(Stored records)
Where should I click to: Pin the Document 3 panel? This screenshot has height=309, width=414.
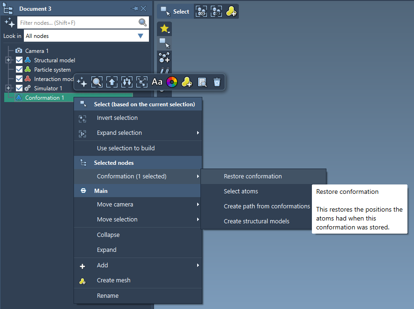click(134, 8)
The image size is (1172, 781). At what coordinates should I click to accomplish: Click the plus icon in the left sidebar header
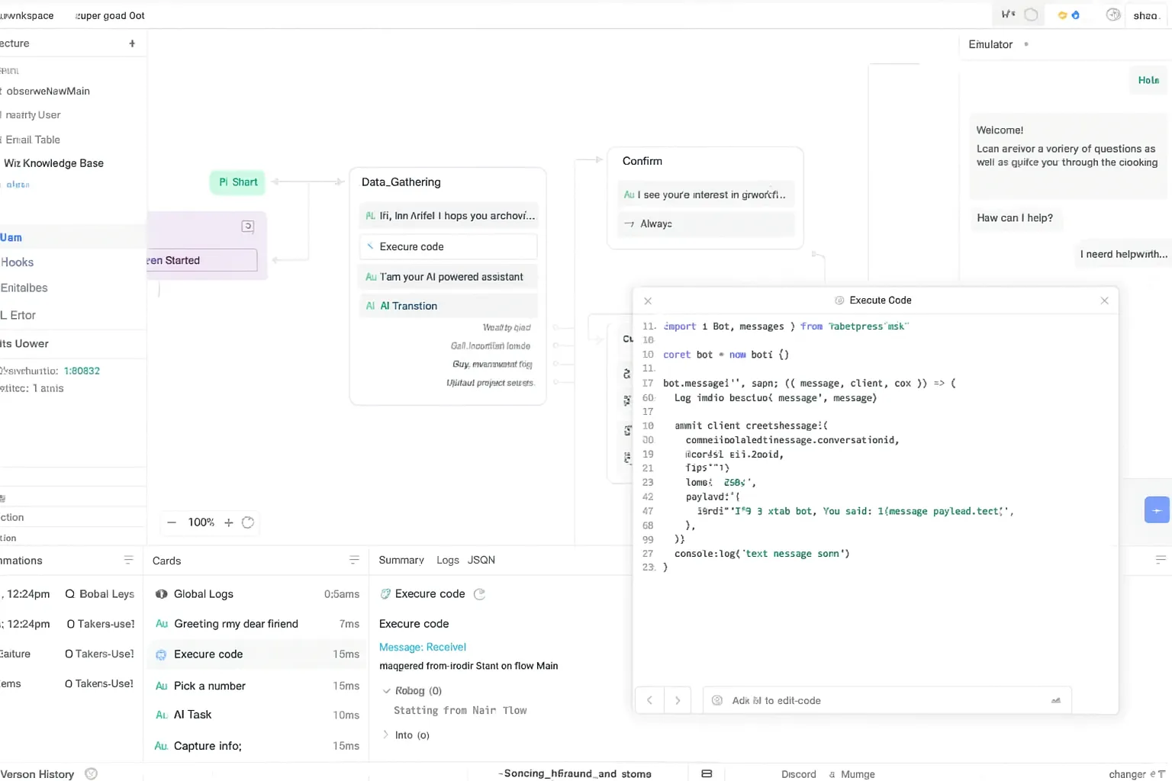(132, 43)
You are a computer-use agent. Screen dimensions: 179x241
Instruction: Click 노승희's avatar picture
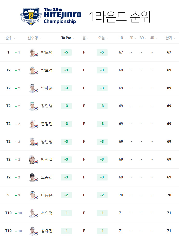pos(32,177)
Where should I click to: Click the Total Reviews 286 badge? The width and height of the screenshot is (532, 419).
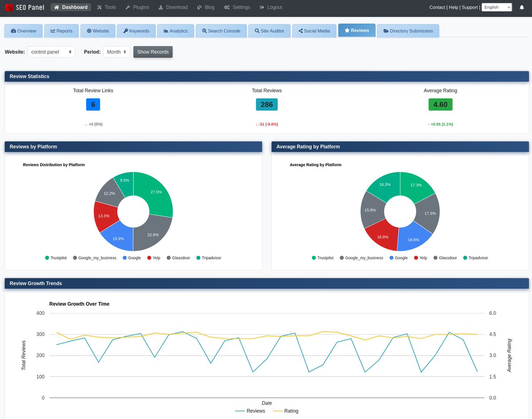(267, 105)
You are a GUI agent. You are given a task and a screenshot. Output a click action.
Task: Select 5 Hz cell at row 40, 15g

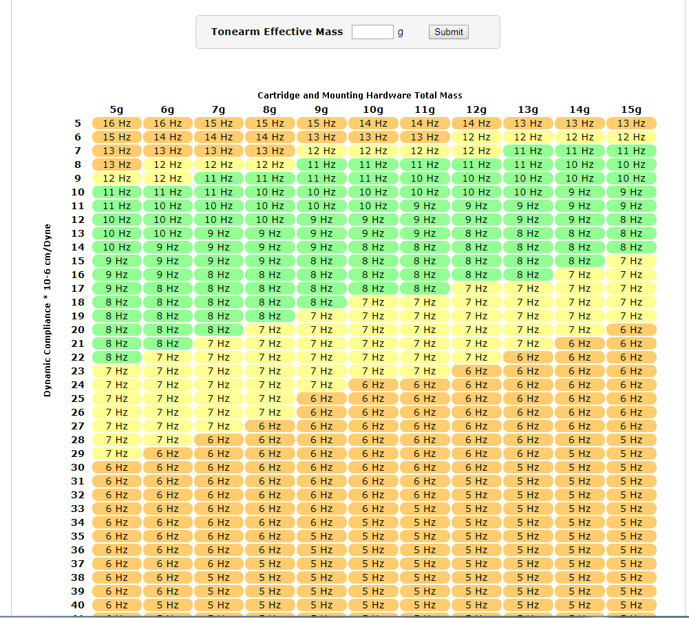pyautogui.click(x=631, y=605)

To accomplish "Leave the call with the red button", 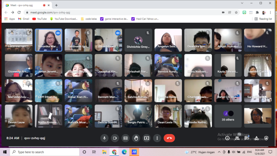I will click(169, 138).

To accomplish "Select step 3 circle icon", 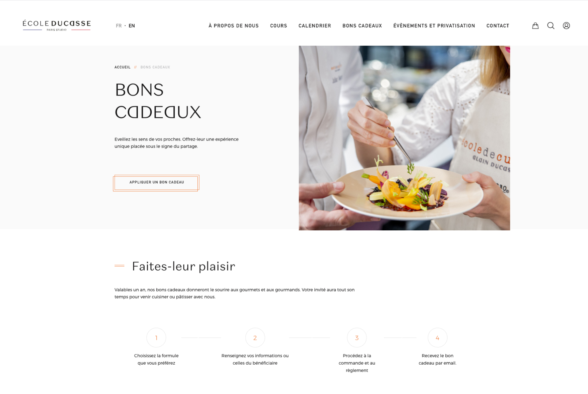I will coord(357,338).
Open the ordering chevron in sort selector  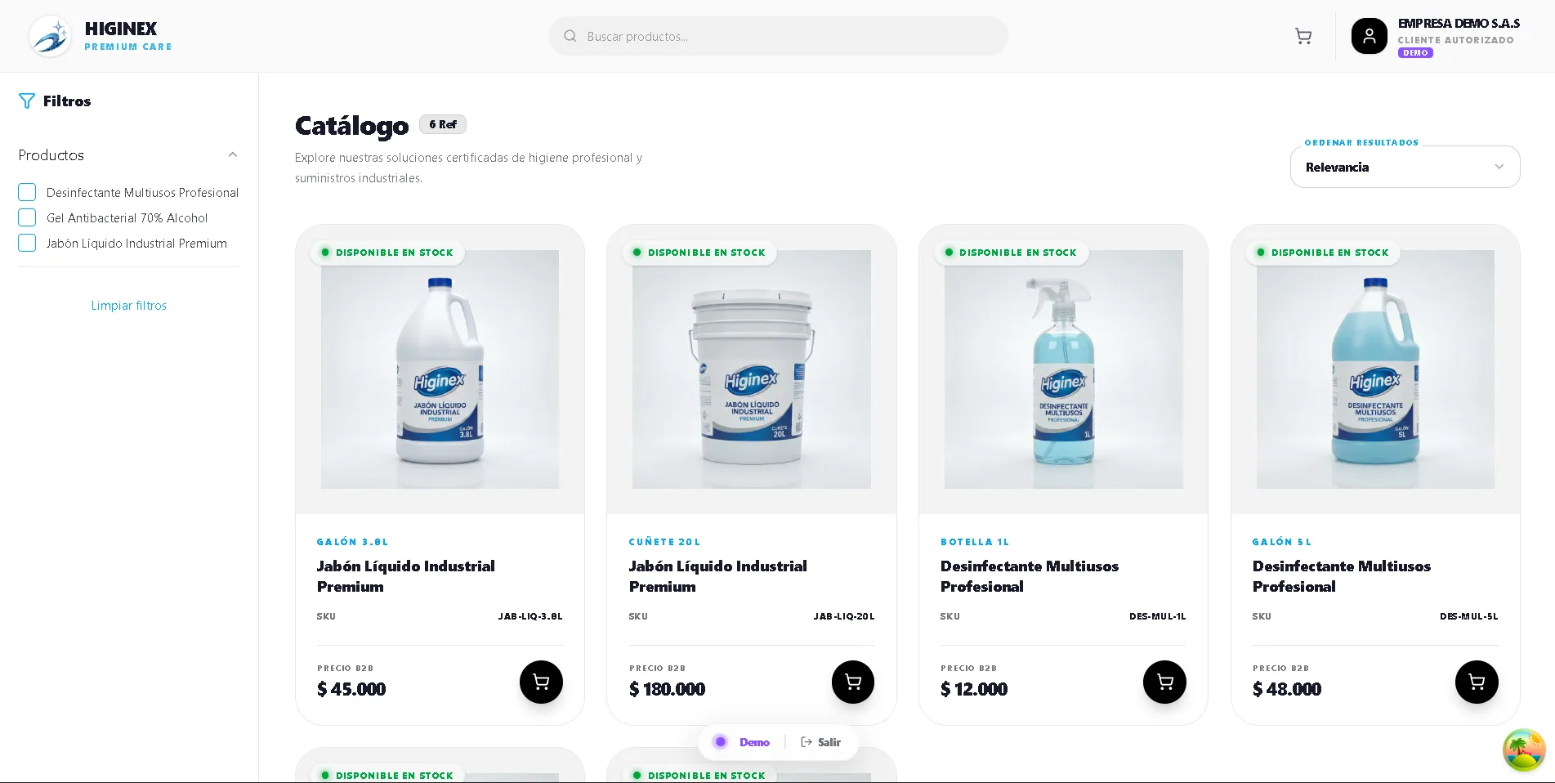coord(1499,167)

* * *

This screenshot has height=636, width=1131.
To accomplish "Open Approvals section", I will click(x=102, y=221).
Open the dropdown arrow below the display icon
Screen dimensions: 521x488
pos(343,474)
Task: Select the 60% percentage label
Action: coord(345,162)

...

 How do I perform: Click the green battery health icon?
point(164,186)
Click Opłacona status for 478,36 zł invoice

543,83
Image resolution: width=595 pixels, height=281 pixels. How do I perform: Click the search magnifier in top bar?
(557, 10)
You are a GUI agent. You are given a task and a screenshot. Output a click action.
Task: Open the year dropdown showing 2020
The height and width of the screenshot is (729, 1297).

> [Task objective]:
Start with the line above that contains "How do I perform: Click the green" and end with the line that contains "The height and". Write out those lines exactly, and only those.

> [Solution for this exercise]:
 How do I perform: Click the green battery health icon?
point(164,186)
Click Opłacona status for 478,36 zł invoice

543,83
Image resolution: width=595 pixels, height=281 pixels. How do I perform: Click the search magnifier in top bar?
(557, 10)
You are a GUI agent. You are given a task and a screenshot. Output a click action.
Task: Open the year dropdown showing 2020
The height and width of the screenshot is (729, 1297).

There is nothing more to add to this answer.